Employees also come here to rest, and I think some people are just sunbathing. Not such a bad idea, in the middle of Paris and very quiet. But on closer inspection, it’s all a bit neglected here, which is contradictory. Preserving the past, but not maintaining it.
We walk through the gate across the courtyard and turn left onto a lane lined with beautiful chestnut trees, trimmed into shape.
At the end of the avenue is the Musée des moulages. Since the 19th century, the hospital has specialized in dermatology. We go inside, but there is no reception. There is a staircase leading upstairs with many portraits from the glorious past.

Then we enter a small hall, with a small room on the left and right, and then we enter the large hall.

There is a reception desk there. Our form, stamped and signed twice, is quickly taken from us and we are allowed to look around. There are about ten other people in the room, who occasionally utter cries of surprise when certain abnormalities are too grotesque, at least I think so. Of course, it could also be out of admiration.
The photo above is from the internet, because taking photos is not allowed, due to patient privacy, as it says. There is something funny about that statement, because the question arises as to how, say, a syphilitic ulcer, which has been taken out of the context of a body and ultimately immortalized here in wax, can be traced back to the original patient.

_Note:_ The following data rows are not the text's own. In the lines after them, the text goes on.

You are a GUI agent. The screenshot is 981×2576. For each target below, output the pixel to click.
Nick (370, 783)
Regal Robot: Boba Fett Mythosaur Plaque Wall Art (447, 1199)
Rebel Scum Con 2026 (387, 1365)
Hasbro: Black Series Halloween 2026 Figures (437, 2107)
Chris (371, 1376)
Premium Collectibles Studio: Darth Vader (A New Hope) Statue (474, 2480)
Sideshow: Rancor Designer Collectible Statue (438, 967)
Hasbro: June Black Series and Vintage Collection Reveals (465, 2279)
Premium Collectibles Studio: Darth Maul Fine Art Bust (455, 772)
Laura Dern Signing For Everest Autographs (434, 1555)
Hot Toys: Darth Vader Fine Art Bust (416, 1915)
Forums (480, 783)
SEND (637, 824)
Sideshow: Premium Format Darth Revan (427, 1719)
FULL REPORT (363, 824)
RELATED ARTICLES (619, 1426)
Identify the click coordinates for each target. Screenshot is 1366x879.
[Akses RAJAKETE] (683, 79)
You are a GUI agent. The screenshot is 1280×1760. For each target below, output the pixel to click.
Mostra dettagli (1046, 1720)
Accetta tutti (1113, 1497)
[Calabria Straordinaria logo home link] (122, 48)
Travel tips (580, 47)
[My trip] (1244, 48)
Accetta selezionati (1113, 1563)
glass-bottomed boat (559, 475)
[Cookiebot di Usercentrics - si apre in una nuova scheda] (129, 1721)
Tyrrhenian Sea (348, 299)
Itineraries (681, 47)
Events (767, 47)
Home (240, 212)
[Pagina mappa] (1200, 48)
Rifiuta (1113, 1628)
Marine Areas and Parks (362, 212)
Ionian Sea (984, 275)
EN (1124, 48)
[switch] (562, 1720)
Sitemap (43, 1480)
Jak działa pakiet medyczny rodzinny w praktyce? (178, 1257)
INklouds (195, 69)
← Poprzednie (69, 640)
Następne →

The entire patient is nowhere to be found, only, in the case of the ulcer, the affected genital organ. The photo shows it well. Dozens of display cases with wax models. On the ground floor and on the gallery and, not visible in the photo, in a corridor at the back of the visible display cases. And, given the hospital’s dermatological specialization, mainly skin diseases. Dermatology is different from other branches of medicine in that the symptoms often coincide with the disease, although the syphilis example shows that this is not always the case.
The entire field of dermatology is pretty much on display here. The collection was started in 1867 by Dr. Lailler, a doctor at the hospital, who asked Jules Baretta if he could do the waxing. And just as the Spaltholz Anatomy Atlas from 1913 that I got from my father still works perfectly well, these models are still relevant today. Although… I may be mistaken, but I think there is a lack of modern dermatology, which is related to the subject of Rafael Chirbes’ novel: AIDS, in particular Kaposi’s sarcoma, one of the many clinical manifestations of AIDS. But to be honest, I think I may have overlooked it, because Kaposi’s sarcoma was already described in 1872 by Moritz Kaposi, which falls precisely within the heyday of this collection. The technique of wax models is also interesting, but we will save that for another, similar collection, namely the one in the Narrenturm in Vienna.
More than 100 display cases and 4900 moulages later, we leave the building, fortunately not needing to see any more dermatological abnormalities for the time being.